Hello, Amish Electrician. What you have said is not Incorrect. I will just say that when you say the GEC will never conduct more than a few amps is not wholey true. In a lightning strike situation, and most of us will never know if we have had a part of one or not, I would think that it takes more than a few amps to heat the sap in a tree to the point of explosion. As opposed to the mechanical ground which could, but may never see current.


----------



## Amish Electrician

I was careful to say the GEC will never see more than a few amps *from the household electric*.

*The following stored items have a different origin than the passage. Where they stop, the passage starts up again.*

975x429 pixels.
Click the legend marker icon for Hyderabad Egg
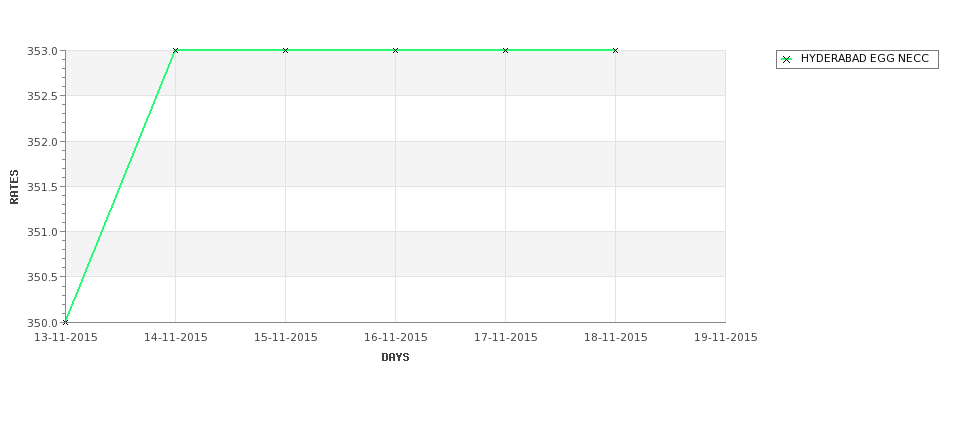point(787,60)
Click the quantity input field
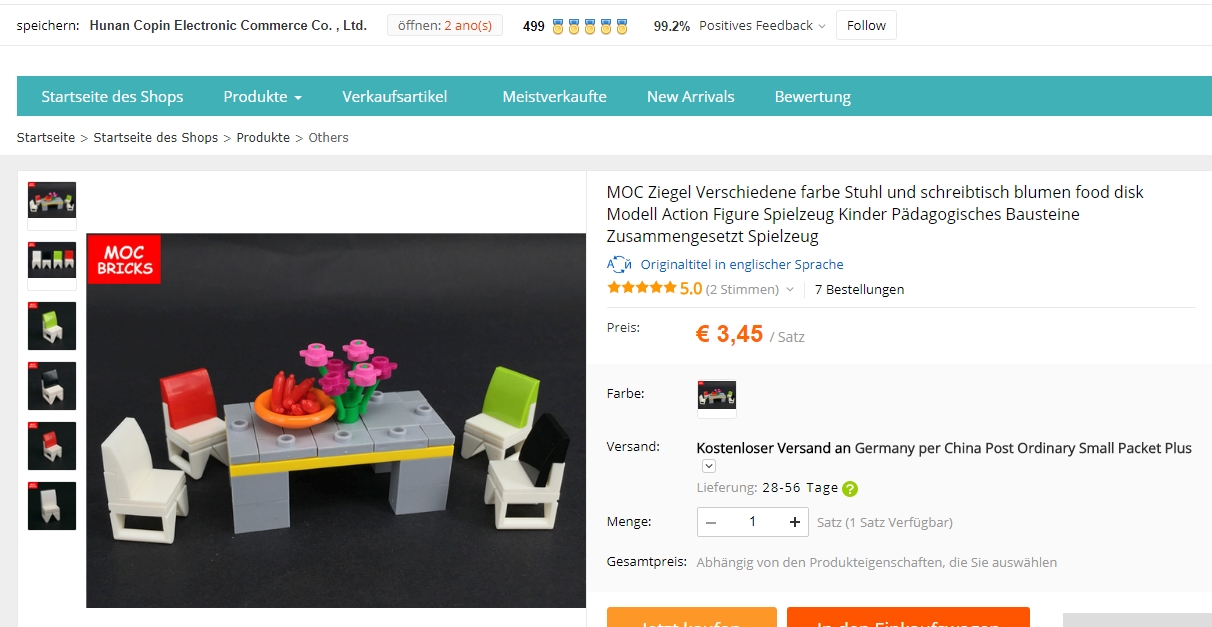Image resolution: width=1212 pixels, height=627 pixels. (x=753, y=522)
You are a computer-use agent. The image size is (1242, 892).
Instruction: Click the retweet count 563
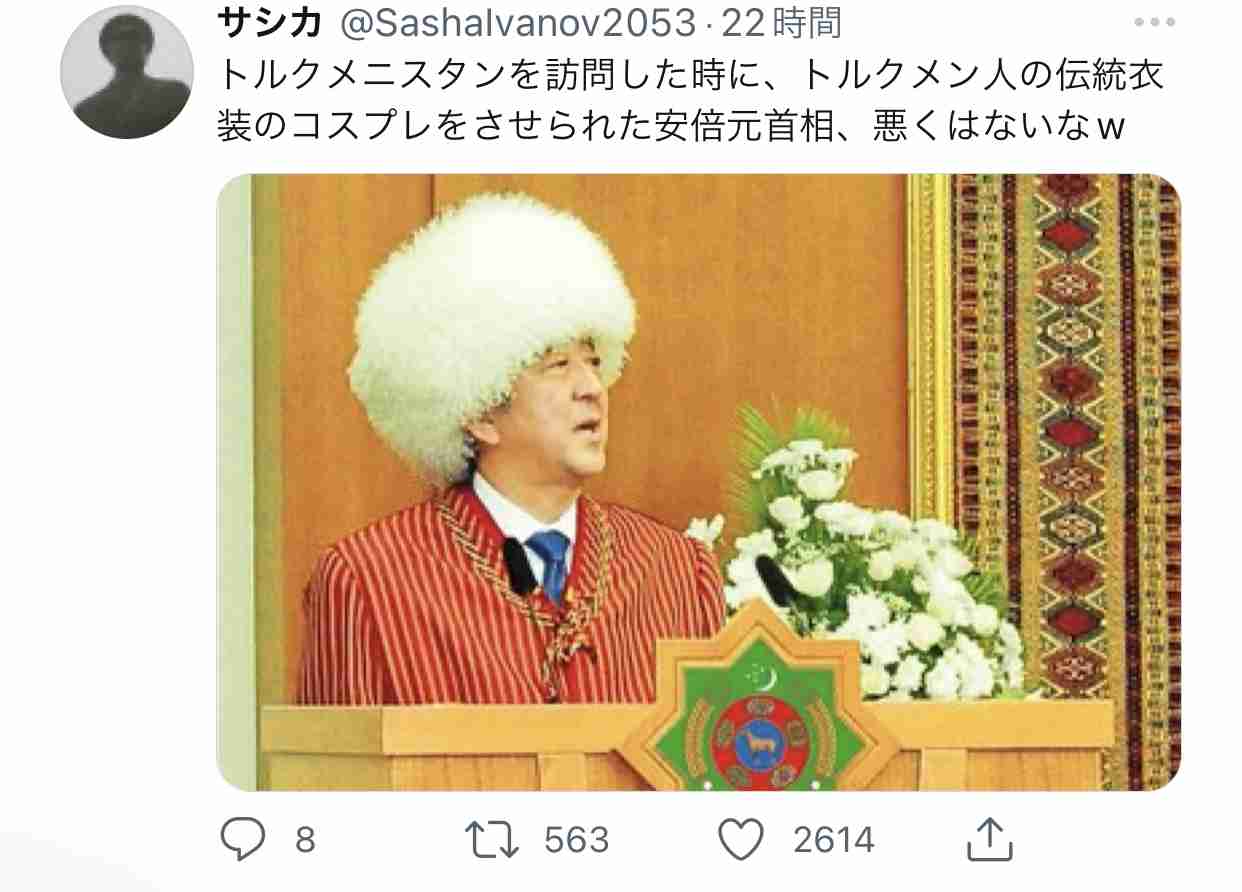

In the case of lightning, all bets are off. In the event of a direct hit, million-volt lightning strike, that wire would see 40,000 amps trying to push their way through. Not even the 3/4" ground rod can carry that kind of current for long. I expect that all those electrons - like motorists caught in a rush-hour snarl - would look for ways to jump off the GEC "freeway" and try to take 'alternate routes.'


----------



## Old Spark

Thanks Mr. Reviter. I've been doing electrical for over 25 years and did not know what you just explained. I've always been led to believe that the ufer ground was the important ground for clearing a fault, allowing the breaker to open. I can now see why we always must check to see that the grounding buss is bonded to the neutral buss with a large enough conductor. What I don't understand is why so many engineers and inspectors, who should know this stuff, have been spending all their efforts getting us to have a large enough ufer and don't even look to see if we have bonded the grounding buss to the neutral buss on the MSB. Now that I'm retired I find out. Oh well, at least the oversized ufer does not hurt anything.


----------



## Bob Badger

Amish Electrician said:


> In the case of lightning, all bets are off. In the event of a direct hit, million-volt lightning strike, that wire would see 40,000 amps trying to push their way through. Not even the 3/4" ground rod can carry that kind of current for long. I expect that all those electrons - like motorists caught in a rush-hour snarl - would look for ways to jump off the GEC "freeway" and try to take 'alternate routes.'


I agree with this and your previous post 100%.


----------



## brian john

David Channell said:


> . What I don't understand is why so many engineers and inspectors, who should know this stuff, have been spending all their efforts getting us to have a large enough ufer and don't even look to see if we have bonded the grounding buss to the neutral buss on the MSB. Now that I'm retired I find out. Oh well, at least the oversized ufer does not hurt anything.


 
Because and this is the GOD's honest truth, they believe in the magic that they think is electricity or as I have often stated the HOO-DOO VOO-DOO art of grounding.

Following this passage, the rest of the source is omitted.